> _Texte à lire_

• • • • • • •

Avant Aurangabad, le passage des gahts (collines) m'emmène dans une longue enfilade de lacets, mais tenant bon, sans mettre le pied à terre car la forme est là. J'arrive sur un plateau où a lieu la récolte du coton. En fin de parcours je dirais que j'ai roulé fort. Quatre hommes en voiture sont venus à m'arrêter simplement pour me rencontrer, restant un moment à parler avec eux.
Aurangabad ne me retient pas longtemps, je suis venu jusque là pour découvrir le site D'Ellora constitué d'un ensemble de 34 grottes creusées dans la roche, achevées entre les années 600 et 1000. Une est surtout spectaculaire, c'est le temple Kailasa, réalisé après 150 ans de travail. L'ensemble est ni plus ni moins qu'exceptionnel, colossal, gigantesque, titanesque.
La route vers Nashik m'amène à de nouvelles rencontres à Yeola. Je m'y arrête après une étape de 110 kms et arrive à un ashram. Sudhakar, un homme aux cheveux et à la barbe blanche est là pour m'accueillir. Il me reçoit chez lui pour boire le thé, me montrer leur travail de tissage, m'emmener faire le tour de la ville. Lui demandant pour téléphoner, il me conduit chez son neveu. A peine raccroché, on me prie de m'asseoir, y passant un moment à discuter et à déguster des produits locaux. Ensuite entre le neveu et l'oncle, ils débattent pour savoir qui m'aura à dîner, ce sera chez le neveu. Je fais retour auprès de mon vélo, la porte ouverte les gens se pressent à l'intérieur pour voir l'engin. Sudhakar ne cesse de reprendre et de répéter les informations qu'il a à mon sujet. J'ai bien du mal à me retrouver seul pour prendre la douche, une coupure de courant survenant, c'est à la bougie que je me lave. Les gens restent devant la porte et je peux les entendre continuer leur élucubration. Avec le neveu je peux visiter un temple où des gens sont en prière. Il intervient auprès du maître qui interrompt la cérémonie pour m'annoncer et me présenter. On vient même à me remettre des présents. Le dîner chez Shashikant le neveu est royal, ayant droit à du poulet et du poisson. Sa femme ne cesse de nous resservir. Au moment d'aller dormir, on est encore là à attendre que la porte s'ouvre pour voir le vélo. Une fois installé pour la nuit, je peux entendre les gens discuter à l'extérieur, ça devient un vrai débat que l'on mène à mon sujet. Au lendemain matin, on ne manque pas d'être là pour me voir partir.
Je continue ma route vers Mumbai, un arrêt à Nashik me fait découvrir une ville sainte au bord de la Godavari. Cette rivière est sacrée et de nombreux pèlerins sont là en purification, ou en méditation, mais aussi pour la toilette du corps et la lessive. A aucun moment ça ne cesse, je cherche alors un endroit, me poste à regarder, à observer bien que je ne comprends pas tout ce qui se passe. Je fais ensuite retour au frais pour déguster un thali et finir par un lassi (yaourt à boire) que je garde en bouche à tel point il était onctueux, crémeux, frais.

• • • • • • •

> _Lignes de données_
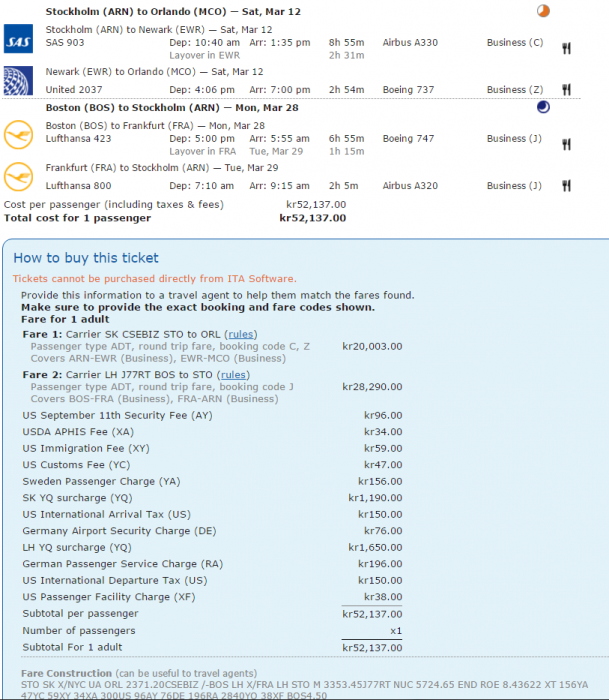Click the 'How to buy this ticket' heading
Viewport: 609px width, 700px height.
(x=84, y=257)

• • • • • • •

> _Consigne A_
Répondez à chaque question sur le récit de voyage à vélo, en reprenant le repère de la question :
(i) Combien de grottes compte le site d'Ellora ?
(ii) Quelle distance l'étape qui s'achève à Yeola représente-t-elle ?
(iii) Au bord de quelle rivière se trouve Nashik ?
> _Consigne B_
Poursuivez le récit de voyage à vélo en Inde à partir de sa dernière phrase.
Les lignes n'ont aucun rôle dans cet exercice.

> _Réponse attendue A_
(i) 34 grottes.
(ii) 110 km.
(iii) La Godavari.

> _Réponse attendue B_
L'arrivée à Mumbai se fait par de vrais boulevards, des 2x2 ou 2x3 voies, me retrouvant noyé au milieu d'un trafic incroyable et de millions d'Indiens. Malgré tout la ville me plaît, avec certains quartiers calmes, des rues ombragées, de superbes bâtiments, le plus spectaculaire étant la gare centrale, sa baie donnant sur la mer d'Oman, ses marchés, découvrant de petits restaurants où en y allant régulièrement, chaque jour je suis attendu presque comme un ami. En me présentant au journal national "The Times of India", 2 jours plus tard je me retrouve à l'intérieur.
De là ma destination est Goa dont j'entends parler depuis de longue date pour ses plages. C'est une route de 520 kms qui m'en sépare. Je souhaite suivre la côte du Konkan, mais vais passer le clair de mon temps dans des monts qui ne me laisseront pas facilement avancer et devant passer à l'intérieur des terres. La canicule devient présente et je me trouve rapidement inondé de sueur. Parfois dès le matin, il faut fournir des efforts et sentir les gouttes perler sous le maillot. Un arrêt à Guhagar me fait découvrir les premières longues plages de sable bordées de cocotiers, désertées de tout visiteur. Je peux alors en profiter pour des marches ou tout simplement aller écouter le flot des vagues et contempler le coucher de soleil. Mais Guhagar me voit subitement atteint d'une baisse de forme, devant consulter un médecin.
Le reste du parcours jusqu'à Goa va être laborieux, pénible d'autant que le relief ne m'aidera pas en étant continuellement accidenté. Tout petit état qu'il est, j'y entre par le nord pour aller sur Arambol, à l'écart des zones vraiment touristiques. Goa possède une renommée, mais le cachet qu'on lui donne ne m'apparaît pas ressortir. Je file rapidement sur Panaji. Je me rapproche alors de Old Goa pour aller visiter ses immenses églises. Je peux aussi retrouver de petits restaurants locaux et en devenir un habitué en y allant chaque jour.
De Panaji, je laisse tomber le sud Goa, bifurque vers l'est et le site d'Hampi que j'ai en mémoire depuis longtemps. Cela me fait passer au Karnataka et prendre la route la pire que j'ai eu jusqu'à présent, roulant sur les cailloux, dans la poussière créé par les échappements des camions, restant du bitume que des lambeaux, devant prendre garde au vélo et avançant à petite allure. La journée sera difficile jusqu'au bout puisque derrière il faudra se lancer dans une ascension. J'ai à présent retrouvé la vivacité et mon train de route, prenant à nouveau plaisir sur le vélo. Hampi me fait découvrir un site au milieu de la nature, au bord de la rivière, religieux, et avec une multitude de temples qui font venir les visiteurs jusqu'ici. En les observant on découvre un travail remarquable, ne pouvant imaginer le temps que cela a pu nécessiter.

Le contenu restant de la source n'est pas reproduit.